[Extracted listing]
'''

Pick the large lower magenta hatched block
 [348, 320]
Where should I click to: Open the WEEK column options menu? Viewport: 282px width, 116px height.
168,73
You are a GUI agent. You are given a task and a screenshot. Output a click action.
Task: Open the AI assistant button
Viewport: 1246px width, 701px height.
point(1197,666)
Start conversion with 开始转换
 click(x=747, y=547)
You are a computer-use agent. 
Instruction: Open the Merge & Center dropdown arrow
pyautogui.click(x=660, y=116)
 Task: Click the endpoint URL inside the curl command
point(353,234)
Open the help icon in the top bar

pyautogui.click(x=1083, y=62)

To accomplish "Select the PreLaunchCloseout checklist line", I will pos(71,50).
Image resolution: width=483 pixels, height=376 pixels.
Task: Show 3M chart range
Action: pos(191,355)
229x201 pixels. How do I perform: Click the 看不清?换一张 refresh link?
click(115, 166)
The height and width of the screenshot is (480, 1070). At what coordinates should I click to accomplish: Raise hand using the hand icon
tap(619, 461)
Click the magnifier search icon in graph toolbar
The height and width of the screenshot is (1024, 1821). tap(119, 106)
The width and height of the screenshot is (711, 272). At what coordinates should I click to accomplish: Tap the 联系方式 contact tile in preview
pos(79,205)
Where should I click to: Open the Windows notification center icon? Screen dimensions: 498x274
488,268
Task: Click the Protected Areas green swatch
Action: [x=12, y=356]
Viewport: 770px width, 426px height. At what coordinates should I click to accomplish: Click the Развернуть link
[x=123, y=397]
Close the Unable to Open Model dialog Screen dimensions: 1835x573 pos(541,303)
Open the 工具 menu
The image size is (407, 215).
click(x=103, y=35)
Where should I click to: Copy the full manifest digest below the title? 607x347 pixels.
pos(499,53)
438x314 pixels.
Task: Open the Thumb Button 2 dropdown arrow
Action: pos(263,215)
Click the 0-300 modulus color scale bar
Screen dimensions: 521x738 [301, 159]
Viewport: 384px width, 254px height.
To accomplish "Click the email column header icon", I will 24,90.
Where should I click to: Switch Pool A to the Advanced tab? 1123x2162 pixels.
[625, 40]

'''

> **INSTRUCTION**
Rewrite the listing above as a numbered list with one line per item, leaving out the blank lines.

> **OUTPUT BELOW**
1. Pick the large lower magenta hatched block
2.  [348, 320]
3. Where should I click to: Open the WEEK column options menu? Viewport: 282px width, 116px height.
4. 168,73
5. You are a GUI agent. You are given a task and a screenshot. Output a click action.
6. Task: Open the AI assistant button
7. Viewport: 1246px width, 701px height.
8. point(1197,666)
9. Start conversion with 开始转换
10.  click(x=747, y=547)
11. You are a computer-use agent. 
12. Instruction: Open the Merge & Center dropdown arrow
13. pyautogui.click(x=660, y=116)
14.  Task: Click the endpoint URL inside the curl command
15. point(353,234)
16. Open the help icon in the top bar
17. pyautogui.click(x=1083, y=62)
18. To accomplish "Select the PreLaunchCloseout checklist line", I will pos(71,50).
19. Image resolution: width=483 pixels, height=376 pixels.
20. Task: Show 3M chart range
21. Action: pos(191,355)
22. 229x201 pixels. How do I perform: Click the 看不清?换一张 refresh link?
23. click(115, 166)
24. The height and width of the screenshot is (480, 1070). At what coordinates should I click to accomplish: Raise hand using the hand icon
25. tap(619, 461)
26. Click the magnifier search icon in graph toolbar
27. The height and width of the screenshot is (1024, 1821). tap(119, 106)
28. The width and height of the screenshot is (711, 272). At what coordinates should I click to accomplish: Tap the 联系方式 contact tile in preview
29. pos(79,205)
30. Where should I click to: Open the Windows notification center icon? Screen dimensions: 498x274
31. 488,268
32. Task: Click the Protected Areas green swatch
33. Action: [x=12, y=356]
34. Viewport: 770px width, 426px height. At what coordinates should I click to accomplish: Click the Развернуть link
35. [x=123, y=397]
36. Close the Unable to Open Model dialog Screen dimensions: 1835x573 pos(541,303)
37. Open the 工具 menu
38. The image size is (407, 215).
39. click(x=103, y=35)
40. Where should I click to: Copy the full manifest digest below the title? 607x347 pixels.
41. pos(499,53)
42. 438x314 pixels.
43. Task: Open the Thumb Button 2 dropdown arrow
44. Action: pos(263,215)
45. Click the 0-300 modulus color scale bar
46. Screen dimensions: 521x738 [301, 159]
47. Viewport: 384px width, 254px height.
48. To accomplish "Click the email column header icon", I will 24,90.
49. Where should I click to: Switch Pool A to the Advanced tab? 1123x2162 pixels.
50. [625, 40]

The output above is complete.